The Southern Poverty Law Center said that the administration’s turn toward allegedly White nationalist content on government social media channels may have begun last June, when DHS shared a cartoon of Uncle Sam calling on Americans to “report all foreign invaders” to ICE. 

Read more CNBC politics coverage

Some of the most scrutinized posts have generated the heaviest engagement online. The Labor Department post from last weekend, for example, has tallied nearly 23 million views on X alone, possibly making it the account’s most-seen post.

But they fit into a broader messaging strategy that frequently promotes images and slogans evoking classic wartime propaganda posters and idealized depictions of Americana and U.S. history.
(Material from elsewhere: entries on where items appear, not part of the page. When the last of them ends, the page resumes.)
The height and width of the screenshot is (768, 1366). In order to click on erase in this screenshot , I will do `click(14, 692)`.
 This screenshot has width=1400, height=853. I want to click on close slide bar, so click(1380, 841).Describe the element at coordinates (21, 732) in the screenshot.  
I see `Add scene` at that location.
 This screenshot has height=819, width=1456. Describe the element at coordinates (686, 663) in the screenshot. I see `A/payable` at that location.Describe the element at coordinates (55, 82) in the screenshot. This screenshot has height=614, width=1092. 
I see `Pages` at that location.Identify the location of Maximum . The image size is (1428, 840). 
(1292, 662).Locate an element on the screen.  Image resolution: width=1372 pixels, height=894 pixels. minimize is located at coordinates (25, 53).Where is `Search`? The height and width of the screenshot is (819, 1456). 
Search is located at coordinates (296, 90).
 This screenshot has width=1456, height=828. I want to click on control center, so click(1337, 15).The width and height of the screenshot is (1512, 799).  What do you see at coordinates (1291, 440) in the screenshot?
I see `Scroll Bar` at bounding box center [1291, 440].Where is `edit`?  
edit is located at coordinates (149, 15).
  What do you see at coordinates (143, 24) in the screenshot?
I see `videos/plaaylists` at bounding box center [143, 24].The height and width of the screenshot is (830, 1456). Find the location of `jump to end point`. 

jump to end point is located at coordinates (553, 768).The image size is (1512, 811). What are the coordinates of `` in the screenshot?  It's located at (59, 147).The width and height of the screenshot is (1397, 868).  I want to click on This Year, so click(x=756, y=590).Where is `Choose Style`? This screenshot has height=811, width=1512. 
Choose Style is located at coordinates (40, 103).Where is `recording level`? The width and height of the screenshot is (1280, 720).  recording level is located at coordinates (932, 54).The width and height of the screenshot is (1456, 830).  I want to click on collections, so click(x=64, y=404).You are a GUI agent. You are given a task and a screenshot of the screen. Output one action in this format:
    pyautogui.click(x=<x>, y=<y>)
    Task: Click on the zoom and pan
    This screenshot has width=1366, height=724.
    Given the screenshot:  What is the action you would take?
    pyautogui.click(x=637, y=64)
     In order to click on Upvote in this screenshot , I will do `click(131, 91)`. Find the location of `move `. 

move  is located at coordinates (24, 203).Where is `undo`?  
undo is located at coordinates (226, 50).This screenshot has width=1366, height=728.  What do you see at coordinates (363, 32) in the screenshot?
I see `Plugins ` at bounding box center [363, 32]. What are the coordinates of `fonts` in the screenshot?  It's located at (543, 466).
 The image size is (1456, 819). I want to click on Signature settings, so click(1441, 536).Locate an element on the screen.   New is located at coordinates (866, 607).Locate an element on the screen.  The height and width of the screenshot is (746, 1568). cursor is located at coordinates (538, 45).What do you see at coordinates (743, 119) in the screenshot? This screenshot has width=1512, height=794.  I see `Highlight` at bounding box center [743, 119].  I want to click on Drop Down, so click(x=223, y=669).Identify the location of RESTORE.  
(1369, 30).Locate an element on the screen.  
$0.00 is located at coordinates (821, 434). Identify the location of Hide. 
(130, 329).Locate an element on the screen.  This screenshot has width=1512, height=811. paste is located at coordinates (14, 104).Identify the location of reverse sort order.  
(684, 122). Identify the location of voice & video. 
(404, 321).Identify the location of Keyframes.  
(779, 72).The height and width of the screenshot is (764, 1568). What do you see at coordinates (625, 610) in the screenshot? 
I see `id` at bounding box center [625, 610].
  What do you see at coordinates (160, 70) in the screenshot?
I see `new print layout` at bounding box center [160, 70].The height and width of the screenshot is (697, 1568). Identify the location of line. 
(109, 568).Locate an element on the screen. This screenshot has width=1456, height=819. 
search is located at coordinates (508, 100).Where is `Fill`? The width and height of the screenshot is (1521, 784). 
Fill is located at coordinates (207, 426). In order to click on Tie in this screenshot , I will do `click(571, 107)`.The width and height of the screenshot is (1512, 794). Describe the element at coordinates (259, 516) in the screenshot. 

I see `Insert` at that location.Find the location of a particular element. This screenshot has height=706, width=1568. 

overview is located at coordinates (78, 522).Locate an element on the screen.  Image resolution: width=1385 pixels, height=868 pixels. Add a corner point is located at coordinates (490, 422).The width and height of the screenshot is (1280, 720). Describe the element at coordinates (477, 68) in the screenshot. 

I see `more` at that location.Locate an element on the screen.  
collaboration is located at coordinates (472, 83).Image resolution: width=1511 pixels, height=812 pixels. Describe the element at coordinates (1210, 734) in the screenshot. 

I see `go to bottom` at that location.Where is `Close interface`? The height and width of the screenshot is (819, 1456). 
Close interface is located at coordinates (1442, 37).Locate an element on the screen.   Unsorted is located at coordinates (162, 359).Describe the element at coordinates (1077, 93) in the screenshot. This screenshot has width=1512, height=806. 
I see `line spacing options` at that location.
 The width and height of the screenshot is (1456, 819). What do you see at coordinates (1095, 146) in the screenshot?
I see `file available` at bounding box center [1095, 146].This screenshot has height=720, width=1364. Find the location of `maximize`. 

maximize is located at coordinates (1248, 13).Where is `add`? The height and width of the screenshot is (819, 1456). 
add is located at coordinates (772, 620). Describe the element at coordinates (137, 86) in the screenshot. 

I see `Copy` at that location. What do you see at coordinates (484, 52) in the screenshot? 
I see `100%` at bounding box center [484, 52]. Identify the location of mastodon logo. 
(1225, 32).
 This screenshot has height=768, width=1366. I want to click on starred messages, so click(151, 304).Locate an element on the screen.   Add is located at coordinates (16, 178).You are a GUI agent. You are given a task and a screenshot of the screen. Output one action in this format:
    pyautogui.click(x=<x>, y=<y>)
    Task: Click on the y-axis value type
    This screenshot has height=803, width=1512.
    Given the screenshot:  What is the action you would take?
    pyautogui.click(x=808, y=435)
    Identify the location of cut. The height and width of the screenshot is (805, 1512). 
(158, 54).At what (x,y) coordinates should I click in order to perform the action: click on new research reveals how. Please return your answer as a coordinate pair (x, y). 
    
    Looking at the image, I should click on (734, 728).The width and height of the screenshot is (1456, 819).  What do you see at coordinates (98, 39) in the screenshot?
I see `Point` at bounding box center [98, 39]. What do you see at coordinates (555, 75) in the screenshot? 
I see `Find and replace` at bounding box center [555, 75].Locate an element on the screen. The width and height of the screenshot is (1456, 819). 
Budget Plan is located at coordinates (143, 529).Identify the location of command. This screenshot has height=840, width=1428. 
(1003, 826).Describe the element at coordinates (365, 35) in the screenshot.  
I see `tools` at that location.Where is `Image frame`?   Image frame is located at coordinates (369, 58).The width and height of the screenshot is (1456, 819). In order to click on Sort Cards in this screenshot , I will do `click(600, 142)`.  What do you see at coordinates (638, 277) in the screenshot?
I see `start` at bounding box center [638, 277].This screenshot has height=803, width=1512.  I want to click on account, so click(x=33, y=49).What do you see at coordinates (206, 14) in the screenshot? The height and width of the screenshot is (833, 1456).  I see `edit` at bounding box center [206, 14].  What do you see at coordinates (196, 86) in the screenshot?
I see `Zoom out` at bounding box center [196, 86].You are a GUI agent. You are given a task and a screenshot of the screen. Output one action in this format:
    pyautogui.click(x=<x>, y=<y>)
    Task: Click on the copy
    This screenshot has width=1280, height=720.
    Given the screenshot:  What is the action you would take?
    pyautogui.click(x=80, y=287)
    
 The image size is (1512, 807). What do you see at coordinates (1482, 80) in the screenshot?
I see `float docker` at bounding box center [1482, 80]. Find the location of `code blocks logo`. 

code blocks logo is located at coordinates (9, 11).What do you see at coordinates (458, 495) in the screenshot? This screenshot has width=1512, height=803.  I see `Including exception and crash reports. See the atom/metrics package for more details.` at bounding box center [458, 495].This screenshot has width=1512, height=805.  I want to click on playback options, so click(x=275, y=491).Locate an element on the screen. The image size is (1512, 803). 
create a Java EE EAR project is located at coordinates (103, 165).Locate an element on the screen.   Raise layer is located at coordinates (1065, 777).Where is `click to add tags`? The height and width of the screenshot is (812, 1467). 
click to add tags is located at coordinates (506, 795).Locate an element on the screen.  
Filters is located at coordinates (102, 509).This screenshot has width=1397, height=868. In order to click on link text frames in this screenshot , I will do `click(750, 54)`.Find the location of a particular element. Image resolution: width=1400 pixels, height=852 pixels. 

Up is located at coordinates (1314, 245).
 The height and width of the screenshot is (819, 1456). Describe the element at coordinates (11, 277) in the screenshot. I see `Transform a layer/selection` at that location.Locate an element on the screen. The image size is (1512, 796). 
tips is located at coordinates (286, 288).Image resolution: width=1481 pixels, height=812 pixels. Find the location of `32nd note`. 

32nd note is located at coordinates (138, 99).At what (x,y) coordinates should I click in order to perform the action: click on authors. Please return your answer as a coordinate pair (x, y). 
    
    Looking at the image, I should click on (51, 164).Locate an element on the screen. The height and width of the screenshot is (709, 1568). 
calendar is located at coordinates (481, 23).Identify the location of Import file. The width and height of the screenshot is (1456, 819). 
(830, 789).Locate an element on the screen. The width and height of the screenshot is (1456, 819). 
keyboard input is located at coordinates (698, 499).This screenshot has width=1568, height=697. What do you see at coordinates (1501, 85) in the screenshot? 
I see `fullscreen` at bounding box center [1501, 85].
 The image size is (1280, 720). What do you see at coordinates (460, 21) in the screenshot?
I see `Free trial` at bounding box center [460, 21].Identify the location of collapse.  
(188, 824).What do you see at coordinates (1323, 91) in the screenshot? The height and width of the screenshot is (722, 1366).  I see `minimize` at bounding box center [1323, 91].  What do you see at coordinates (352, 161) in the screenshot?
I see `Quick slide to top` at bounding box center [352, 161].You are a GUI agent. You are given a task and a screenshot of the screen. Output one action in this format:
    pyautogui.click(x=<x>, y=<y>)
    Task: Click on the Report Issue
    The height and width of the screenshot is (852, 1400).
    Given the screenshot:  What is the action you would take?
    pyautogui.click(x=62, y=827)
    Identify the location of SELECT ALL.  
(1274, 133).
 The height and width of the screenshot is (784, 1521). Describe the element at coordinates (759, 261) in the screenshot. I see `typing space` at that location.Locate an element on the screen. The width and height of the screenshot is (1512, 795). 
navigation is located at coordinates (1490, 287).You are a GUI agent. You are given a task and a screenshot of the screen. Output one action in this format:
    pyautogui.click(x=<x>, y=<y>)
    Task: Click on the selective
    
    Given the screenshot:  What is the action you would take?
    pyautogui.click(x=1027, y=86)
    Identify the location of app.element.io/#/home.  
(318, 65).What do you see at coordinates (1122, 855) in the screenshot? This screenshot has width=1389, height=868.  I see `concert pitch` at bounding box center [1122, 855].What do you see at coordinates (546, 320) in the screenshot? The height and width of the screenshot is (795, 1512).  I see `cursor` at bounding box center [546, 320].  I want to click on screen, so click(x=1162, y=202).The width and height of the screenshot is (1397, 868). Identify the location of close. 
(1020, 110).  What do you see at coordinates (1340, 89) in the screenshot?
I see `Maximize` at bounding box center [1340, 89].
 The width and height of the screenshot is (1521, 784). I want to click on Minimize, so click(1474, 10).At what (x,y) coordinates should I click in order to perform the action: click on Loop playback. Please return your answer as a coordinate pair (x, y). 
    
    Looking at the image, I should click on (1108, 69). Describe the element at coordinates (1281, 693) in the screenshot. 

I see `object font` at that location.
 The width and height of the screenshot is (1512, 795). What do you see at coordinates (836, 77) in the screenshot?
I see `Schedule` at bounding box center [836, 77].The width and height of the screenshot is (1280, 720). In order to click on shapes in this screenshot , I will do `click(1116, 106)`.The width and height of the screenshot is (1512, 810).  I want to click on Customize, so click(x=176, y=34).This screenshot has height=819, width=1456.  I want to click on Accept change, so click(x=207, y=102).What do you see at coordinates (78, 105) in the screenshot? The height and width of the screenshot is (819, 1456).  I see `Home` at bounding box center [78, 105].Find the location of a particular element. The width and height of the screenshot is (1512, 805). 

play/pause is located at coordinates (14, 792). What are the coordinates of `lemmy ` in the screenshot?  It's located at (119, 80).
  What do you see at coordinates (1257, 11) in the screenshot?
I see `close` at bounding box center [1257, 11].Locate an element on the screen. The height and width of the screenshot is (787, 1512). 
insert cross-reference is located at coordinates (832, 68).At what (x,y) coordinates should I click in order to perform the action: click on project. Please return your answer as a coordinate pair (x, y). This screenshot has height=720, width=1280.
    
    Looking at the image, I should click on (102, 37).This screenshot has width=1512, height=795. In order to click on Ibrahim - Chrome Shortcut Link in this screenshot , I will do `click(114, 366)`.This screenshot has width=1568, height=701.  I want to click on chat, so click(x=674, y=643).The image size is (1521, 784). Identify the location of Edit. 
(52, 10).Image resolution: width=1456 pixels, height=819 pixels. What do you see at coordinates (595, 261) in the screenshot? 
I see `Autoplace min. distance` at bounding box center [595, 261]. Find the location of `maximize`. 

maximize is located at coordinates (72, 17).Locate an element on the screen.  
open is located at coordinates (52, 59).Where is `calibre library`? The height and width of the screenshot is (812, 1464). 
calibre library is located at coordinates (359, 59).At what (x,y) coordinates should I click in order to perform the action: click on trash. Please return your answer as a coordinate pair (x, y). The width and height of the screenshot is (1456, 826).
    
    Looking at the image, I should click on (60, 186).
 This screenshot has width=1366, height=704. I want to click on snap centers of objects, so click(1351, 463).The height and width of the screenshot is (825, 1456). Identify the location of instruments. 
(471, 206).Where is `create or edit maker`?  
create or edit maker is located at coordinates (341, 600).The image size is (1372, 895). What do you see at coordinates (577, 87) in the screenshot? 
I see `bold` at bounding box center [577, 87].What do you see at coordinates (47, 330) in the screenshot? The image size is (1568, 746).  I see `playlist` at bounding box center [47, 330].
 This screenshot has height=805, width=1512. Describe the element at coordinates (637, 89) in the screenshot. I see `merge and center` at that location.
The Labor Department has recently taken to sharing historical paintings captioned with, at times, overtly Christian messages. It also recently launched a social media campaign featuring AI-seeming illustrations of almost exclusively White men.

In November, the family of famed 20th-Century painter Norman Rockwell accused DHS of misusing their ancestor’s work “for the cause of persecution toward immigrant communities and people of color.”

Some extremism experts say the messaging has moved far beyond mere dog whistles.

One way to know that, said Braniff, is that “the neo-Nazis themselves have noticed” and are talking about the administration’s rhetoric.

Other extremism experts and scholars of fascism have also noticed, as have union leaders who have called out the Labor Department, he added.

“It has to do with both the frequency of content coming out, but also the backdrop,” Braniff said. “It seems quite overt at this point.”